» Assignment
An exact transcription of the data below is needed.
=====
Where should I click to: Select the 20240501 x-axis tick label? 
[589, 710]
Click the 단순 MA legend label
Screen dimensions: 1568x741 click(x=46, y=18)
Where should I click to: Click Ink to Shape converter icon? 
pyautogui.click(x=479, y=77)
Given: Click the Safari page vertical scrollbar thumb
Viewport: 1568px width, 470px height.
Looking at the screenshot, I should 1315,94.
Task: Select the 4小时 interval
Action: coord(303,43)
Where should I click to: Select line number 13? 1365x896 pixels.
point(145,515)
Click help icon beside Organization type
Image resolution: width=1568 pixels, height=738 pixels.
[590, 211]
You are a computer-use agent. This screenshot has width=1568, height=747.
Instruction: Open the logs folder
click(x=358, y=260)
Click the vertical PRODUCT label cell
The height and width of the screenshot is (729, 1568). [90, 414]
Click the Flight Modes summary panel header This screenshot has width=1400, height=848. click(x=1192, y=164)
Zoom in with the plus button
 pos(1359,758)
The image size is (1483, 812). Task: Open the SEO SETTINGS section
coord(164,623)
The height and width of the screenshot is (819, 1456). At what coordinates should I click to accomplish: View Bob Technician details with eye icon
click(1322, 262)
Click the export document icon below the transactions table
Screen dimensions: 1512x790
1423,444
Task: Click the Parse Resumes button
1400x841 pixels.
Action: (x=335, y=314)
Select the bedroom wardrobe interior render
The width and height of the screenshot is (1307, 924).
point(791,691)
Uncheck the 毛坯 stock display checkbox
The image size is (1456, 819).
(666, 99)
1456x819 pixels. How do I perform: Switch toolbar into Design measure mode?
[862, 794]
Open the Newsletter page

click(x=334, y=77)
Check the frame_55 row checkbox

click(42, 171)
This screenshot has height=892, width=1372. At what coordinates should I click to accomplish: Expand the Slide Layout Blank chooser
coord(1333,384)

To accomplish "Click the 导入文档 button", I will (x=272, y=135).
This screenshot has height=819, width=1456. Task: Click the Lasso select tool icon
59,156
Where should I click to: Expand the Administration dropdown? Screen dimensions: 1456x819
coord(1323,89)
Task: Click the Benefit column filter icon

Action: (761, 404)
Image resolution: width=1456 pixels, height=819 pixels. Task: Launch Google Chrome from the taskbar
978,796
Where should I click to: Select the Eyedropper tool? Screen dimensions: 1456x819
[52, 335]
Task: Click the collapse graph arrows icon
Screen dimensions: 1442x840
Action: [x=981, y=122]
=====
» Output for this exercise
Where should I click to: Select the 20240501 x-axis tick label? 
[589, 710]
Click the 단순 MA legend label
Screen dimensions: 1568x741 click(x=46, y=18)
Where should I click to: Click Ink to Shape converter icon? 
pyautogui.click(x=479, y=77)
Given: Click the Safari page vertical scrollbar thumb
Viewport: 1568px width, 470px height.
Looking at the screenshot, I should 1315,94.
Task: Select the 4小时 interval
Action: coord(303,43)
Where should I click to: Select line number 13? 1365x896 pixels.
point(145,515)
Click help icon beside Organization type
Image resolution: width=1568 pixels, height=738 pixels.
[590, 211]
You are a computer-use agent. This screenshot has width=1568, height=747.
Instruction: Open the logs folder
click(x=358, y=260)
Click the vertical PRODUCT label cell
The height and width of the screenshot is (729, 1568). [90, 414]
Click the Flight Modes summary panel header This screenshot has width=1400, height=848. click(x=1192, y=164)
Zoom in with the plus button
 pos(1359,758)
The image size is (1483, 812). Task: Open the SEO SETTINGS section
coord(164,623)
The height and width of the screenshot is (819, 1456). At what coordinates should I click to accomplish: View Bob Technician details with eye icon
click(1322, 262)
Click the export document icon below the transactions table
Screen dimensions: 1512x790
1423,444
Task: Click the Parse Resumes button
1400x841 pixels.
Action: (x=335, y=314)
Select the bedroom wardrobe interior render
The width and height of the screenshot is (1307, 924).
point(791,691)
Uncheck the 毛坯 stock display checkbox
The image size is (1456, 819).
(666, 99)
1456x819 pixels. How do I perform: Switch toolbar into Design measure mode?
[862, 794]
Open the Newsletter page

click(x=334, y=77)
Check the frame_55 row checkbox

click(42, 171)
This screenshot has height=892, width=1372. At what coordinates should I click to accomplish: Expand the Slide Layout Blank chooser
coord(1333,384)

To accomplish "Click the 导入文档 button", I will (x=272, y=135).
This screenshot has height=819, width=1456. Task: Click the Lasso select tool icon
59,156
Where should I click to: Expand the Administration dropdown? Screen dimensions: 1456x819
coord(1323,89)
Task: Click the Benefit column filter icon

Action: (761, 404)
Image resolution: width=1456 pixels, height=819 pixels. Task: Launch Google Chrome from the taskbar
978,796
Where should I click to: Select the Eyedropper tool? Screen dimensions: 1456x819
[52, 335]
Task: Click the collapse graph arrows icon
Screen dimensions: 1442x840
Action: [x=981, y=122]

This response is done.